The fact the City has expressly addressed the height of trees in other contexts leads to the conclusion that if the City had intended a height limit on the trees in this instance, it would have so stated. Since it did not and since conditions on a conditional use permit must be expressly attached (see San Diego Mun. Code, § 101.0506-C-4), we conclude no such height limit was intended here.

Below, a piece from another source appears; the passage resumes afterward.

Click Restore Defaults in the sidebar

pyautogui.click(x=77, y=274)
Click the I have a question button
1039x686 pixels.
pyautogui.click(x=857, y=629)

The Association also contends it has a cause of action against the Wesley Palms because Wesley Palms in accepting the benefits of the permit, accepted a corresponding obligation to conduct its operation in good faith, i.e., to not cause unnecessary or unreasonable interference with the rights of surrounding property owners by allowing its trees to obstruct their views. [5b] However, as we noted before, a property owner has no natural right to an unobstructed view. In the absence of any agreement, statute or governmentally imposed conditions on development creating a right to an unobstructed view, it cannot be said Wesley Palms either acted in bad faith or interfered with any right. It did only what the law allows.

The judgment is affirmed.

Butler, J., and Lewis, J., concurred.

FN 1. In Taliaferro, the court held the adjoining landowner had no standing to seek damages for his neighbor's violation of a general height limit because the height limit granted him no easement for air and light and since he had no easement, he had no damages. But see Hopkins v. MacCulloch (1939) 35 Cal.App.2d 442 [95 P.2d 950], and Smith v. Collison (1931) 119 Cal.App. 180 [6 P.2d 277], where the courts found anyone residing in a residential zone could enjoin and seek damages from the owner of a nonpermitted commercial use. See also California Zoning Practice, supra, section 11.6, page 480, observing: "To show special injury, the above cases seem to require only proof that plaintiff's property decreased in value because of the violation. Kappadahl v. Alcan Pac. Co. (1963) 222 CA2d 626 ..., although dealing with landowners seeking mandamus to compel revocation of a building permit allegedly issued in violation of the zoning ordinance, suggests that when a private person seeks to enforce a zoning ordinance a showing of special injury may no longer be required or that the court will presume the existence of special injury."

FN 2. The trees are uphill of the five-story building. The Association apparently wants the trees' height limited to the height of an imaginary horizontal line drawn from the top of the five-story building to the hillside, a height less than five stories at the hillside.

FN 3. In its brief on appeal, the Association states the trees were blocking views by 1966.